PROBLEM DETAILS: Please copy exactly every line from the one that contains "This screenshot has height=584, width=656." to the end of the data below, with both ends included and no other lines.

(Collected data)
•••••

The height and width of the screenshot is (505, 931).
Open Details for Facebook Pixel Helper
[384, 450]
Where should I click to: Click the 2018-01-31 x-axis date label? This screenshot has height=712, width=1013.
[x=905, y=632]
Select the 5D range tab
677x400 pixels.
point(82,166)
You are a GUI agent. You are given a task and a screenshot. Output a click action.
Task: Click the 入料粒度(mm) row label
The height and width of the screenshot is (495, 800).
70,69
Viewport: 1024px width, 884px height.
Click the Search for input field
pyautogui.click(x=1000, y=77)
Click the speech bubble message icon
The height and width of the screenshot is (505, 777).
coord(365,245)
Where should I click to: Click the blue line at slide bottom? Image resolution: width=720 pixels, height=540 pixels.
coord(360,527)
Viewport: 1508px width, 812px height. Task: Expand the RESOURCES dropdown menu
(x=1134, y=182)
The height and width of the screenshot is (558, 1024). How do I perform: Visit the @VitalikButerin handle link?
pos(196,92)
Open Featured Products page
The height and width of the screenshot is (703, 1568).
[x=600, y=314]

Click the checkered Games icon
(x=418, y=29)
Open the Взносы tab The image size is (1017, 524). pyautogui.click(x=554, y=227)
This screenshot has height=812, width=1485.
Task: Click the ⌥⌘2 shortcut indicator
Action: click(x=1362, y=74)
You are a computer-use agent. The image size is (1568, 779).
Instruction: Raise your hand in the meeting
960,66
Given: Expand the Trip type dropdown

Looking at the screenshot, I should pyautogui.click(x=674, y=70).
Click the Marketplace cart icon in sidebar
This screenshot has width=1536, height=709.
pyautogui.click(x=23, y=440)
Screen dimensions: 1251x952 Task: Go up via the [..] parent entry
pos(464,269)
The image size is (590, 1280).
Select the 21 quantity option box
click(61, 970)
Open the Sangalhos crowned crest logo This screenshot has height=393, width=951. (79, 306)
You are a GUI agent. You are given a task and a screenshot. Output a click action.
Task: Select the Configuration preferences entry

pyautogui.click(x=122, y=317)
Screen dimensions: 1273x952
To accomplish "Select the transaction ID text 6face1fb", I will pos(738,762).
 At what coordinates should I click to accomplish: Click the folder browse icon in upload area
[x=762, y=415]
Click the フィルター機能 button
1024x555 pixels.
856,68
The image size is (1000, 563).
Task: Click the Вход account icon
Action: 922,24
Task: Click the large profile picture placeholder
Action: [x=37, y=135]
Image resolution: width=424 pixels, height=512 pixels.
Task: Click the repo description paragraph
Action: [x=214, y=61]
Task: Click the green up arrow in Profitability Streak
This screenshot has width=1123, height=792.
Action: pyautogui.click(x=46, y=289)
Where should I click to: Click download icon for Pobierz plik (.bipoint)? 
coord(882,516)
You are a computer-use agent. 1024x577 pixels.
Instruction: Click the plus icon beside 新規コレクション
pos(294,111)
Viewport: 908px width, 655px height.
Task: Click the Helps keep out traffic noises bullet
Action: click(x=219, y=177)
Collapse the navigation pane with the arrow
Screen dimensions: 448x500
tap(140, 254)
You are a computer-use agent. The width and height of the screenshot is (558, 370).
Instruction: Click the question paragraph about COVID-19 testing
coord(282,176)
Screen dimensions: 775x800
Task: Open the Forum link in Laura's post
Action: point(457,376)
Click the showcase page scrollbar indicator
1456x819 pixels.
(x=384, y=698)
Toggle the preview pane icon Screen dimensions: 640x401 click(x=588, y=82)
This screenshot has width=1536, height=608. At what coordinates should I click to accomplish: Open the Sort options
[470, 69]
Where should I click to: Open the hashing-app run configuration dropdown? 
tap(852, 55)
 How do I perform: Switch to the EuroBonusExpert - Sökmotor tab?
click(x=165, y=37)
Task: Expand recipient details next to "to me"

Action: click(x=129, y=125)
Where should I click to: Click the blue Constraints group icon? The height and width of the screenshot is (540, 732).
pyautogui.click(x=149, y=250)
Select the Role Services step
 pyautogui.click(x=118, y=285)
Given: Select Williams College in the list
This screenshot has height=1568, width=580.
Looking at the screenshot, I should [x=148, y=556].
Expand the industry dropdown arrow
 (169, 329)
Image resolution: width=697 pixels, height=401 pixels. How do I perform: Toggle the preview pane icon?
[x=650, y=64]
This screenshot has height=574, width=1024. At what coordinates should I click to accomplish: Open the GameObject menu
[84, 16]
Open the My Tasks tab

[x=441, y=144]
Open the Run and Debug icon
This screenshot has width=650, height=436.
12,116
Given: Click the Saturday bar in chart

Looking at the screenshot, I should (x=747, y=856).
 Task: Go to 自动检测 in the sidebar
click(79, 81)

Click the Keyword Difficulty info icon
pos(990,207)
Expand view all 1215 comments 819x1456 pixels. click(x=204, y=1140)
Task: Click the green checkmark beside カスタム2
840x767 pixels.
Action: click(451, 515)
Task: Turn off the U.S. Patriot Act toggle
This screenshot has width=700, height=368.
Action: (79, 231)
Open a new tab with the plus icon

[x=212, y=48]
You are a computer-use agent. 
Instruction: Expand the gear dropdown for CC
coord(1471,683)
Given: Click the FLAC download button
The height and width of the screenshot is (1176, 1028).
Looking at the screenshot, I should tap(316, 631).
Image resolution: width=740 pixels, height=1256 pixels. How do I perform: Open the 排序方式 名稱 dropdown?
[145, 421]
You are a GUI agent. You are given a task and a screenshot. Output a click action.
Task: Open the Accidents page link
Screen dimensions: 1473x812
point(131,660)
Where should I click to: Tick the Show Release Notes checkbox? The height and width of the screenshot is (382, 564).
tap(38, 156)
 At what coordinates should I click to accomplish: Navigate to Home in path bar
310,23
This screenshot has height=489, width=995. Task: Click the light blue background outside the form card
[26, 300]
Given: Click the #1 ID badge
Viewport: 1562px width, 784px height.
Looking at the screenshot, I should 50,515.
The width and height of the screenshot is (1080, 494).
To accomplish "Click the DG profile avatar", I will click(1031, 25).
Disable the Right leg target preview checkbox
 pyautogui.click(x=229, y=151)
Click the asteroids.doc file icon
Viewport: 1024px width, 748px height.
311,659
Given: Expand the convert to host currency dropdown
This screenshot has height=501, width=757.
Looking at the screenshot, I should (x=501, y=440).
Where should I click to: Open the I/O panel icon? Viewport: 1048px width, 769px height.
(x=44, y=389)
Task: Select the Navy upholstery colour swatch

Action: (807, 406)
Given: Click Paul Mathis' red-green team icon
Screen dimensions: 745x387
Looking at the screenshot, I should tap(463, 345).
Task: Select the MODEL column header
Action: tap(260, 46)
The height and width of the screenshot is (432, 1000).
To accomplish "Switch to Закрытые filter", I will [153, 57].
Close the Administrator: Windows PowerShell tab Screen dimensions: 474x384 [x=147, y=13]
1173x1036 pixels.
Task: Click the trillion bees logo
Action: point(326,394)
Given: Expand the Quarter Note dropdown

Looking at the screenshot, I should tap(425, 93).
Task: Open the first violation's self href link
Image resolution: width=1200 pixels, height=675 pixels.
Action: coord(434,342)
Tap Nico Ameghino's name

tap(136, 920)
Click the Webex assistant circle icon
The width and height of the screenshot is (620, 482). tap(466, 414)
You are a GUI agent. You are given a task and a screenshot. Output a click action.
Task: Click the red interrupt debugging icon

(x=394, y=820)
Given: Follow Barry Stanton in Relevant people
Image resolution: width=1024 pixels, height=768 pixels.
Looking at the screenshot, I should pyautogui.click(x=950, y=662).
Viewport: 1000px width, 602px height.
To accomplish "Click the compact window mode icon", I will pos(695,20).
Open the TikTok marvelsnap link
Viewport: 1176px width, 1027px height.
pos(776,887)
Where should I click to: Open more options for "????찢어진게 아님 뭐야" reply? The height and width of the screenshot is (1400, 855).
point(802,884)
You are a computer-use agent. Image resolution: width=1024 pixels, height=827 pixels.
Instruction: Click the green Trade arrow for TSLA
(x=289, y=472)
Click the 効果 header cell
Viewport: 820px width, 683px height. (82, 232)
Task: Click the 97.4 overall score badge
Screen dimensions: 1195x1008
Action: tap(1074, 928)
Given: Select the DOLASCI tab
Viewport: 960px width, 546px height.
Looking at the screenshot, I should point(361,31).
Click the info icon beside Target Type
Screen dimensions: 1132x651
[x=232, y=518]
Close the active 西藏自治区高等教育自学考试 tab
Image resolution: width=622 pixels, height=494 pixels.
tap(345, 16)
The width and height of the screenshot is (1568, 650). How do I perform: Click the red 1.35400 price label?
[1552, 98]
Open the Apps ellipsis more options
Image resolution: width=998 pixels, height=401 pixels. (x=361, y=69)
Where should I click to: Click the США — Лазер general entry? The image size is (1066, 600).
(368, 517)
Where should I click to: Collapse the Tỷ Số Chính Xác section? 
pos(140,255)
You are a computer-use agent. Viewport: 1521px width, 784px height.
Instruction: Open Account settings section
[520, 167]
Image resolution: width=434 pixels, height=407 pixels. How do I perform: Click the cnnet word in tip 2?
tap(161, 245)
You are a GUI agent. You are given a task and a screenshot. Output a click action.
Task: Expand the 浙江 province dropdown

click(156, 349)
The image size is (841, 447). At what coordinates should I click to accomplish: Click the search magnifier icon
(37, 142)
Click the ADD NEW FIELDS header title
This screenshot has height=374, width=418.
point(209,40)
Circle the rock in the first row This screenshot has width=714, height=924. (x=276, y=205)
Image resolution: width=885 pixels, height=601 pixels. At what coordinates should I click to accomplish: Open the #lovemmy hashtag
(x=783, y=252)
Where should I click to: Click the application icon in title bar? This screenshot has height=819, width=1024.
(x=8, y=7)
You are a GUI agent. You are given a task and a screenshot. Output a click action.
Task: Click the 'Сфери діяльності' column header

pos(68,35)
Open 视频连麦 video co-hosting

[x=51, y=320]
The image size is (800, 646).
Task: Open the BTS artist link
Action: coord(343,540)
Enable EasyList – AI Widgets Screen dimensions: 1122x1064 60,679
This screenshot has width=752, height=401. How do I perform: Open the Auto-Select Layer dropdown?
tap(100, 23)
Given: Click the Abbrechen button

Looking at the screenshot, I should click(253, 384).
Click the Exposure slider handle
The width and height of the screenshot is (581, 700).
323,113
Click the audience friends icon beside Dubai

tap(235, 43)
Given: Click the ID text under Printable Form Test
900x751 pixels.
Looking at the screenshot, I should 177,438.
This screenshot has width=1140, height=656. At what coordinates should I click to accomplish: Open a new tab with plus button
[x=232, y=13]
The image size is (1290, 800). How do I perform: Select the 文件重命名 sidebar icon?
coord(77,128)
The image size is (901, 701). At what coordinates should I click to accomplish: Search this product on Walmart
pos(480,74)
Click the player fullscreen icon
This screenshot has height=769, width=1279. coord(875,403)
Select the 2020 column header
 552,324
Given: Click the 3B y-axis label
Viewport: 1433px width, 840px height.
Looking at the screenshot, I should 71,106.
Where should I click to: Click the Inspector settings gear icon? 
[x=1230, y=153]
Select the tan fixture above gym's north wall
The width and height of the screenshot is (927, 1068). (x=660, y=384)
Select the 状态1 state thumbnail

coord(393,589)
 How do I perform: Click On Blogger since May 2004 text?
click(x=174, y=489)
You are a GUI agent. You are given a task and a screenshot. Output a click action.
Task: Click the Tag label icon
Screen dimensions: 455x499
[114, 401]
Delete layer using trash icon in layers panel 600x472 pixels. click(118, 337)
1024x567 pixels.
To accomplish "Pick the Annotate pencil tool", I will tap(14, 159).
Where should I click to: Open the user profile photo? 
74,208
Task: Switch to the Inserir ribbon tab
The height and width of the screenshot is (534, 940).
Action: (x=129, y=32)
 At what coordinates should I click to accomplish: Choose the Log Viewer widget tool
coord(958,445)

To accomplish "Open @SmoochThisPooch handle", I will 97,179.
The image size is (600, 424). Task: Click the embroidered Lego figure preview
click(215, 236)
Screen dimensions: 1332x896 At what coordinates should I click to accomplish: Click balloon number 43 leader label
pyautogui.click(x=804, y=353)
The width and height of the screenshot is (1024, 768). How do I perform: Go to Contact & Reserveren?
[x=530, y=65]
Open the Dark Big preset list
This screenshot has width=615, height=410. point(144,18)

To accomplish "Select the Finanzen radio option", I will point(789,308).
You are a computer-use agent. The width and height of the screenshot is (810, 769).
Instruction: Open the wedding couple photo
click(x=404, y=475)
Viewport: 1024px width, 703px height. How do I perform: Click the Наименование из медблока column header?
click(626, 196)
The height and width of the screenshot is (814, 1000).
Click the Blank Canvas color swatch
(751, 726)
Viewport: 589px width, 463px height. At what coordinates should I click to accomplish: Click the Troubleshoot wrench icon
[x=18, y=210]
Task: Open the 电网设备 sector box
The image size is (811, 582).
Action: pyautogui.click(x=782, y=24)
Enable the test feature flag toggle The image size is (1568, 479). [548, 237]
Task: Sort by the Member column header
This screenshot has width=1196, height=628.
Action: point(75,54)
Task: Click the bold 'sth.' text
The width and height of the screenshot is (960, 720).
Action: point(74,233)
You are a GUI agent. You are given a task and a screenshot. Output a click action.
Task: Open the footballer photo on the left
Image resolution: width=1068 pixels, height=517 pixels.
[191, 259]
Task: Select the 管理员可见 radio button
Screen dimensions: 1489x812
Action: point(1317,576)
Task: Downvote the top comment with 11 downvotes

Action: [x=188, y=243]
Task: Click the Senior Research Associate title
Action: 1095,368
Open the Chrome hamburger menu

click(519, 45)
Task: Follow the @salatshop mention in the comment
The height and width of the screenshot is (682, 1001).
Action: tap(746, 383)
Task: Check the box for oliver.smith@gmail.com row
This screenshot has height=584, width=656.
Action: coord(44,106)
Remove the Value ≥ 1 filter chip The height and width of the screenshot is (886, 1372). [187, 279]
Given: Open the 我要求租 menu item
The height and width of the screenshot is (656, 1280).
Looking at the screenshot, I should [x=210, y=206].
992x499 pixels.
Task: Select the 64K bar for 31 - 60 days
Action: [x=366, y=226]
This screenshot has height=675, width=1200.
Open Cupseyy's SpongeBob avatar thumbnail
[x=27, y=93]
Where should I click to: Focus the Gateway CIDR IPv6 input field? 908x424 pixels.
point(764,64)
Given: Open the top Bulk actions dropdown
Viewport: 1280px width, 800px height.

•••••

EXERCISE RESPONSE:
This screenshot has height=584, width=656.
Action: coord(44,106)
Remove the Value ≥ 1 filter chip The height and width of the screenshot is (886, 1372). [187, 279]
Given: Open the 我要求租 menu item
The height and width of the screenshot is (656, 1280).
Looking at the screenshot, I should [x=210, y=206].
992x499 pixels.
Task: Select the 64K bar for 31 - 60 days
Action: [x=366, y=226]
This screenshot has height=675, width=1200.
Open Cupseyy's SpongeBob avatar thumbnail
[x=27, y=93]
Where should I click to: Focus the Gateway CIDR IPv6 input field? 908x424 pixels.
point(764,64)
Given: Open the top Bulk actions dropdown
Viewport: 1280px width, 800px height.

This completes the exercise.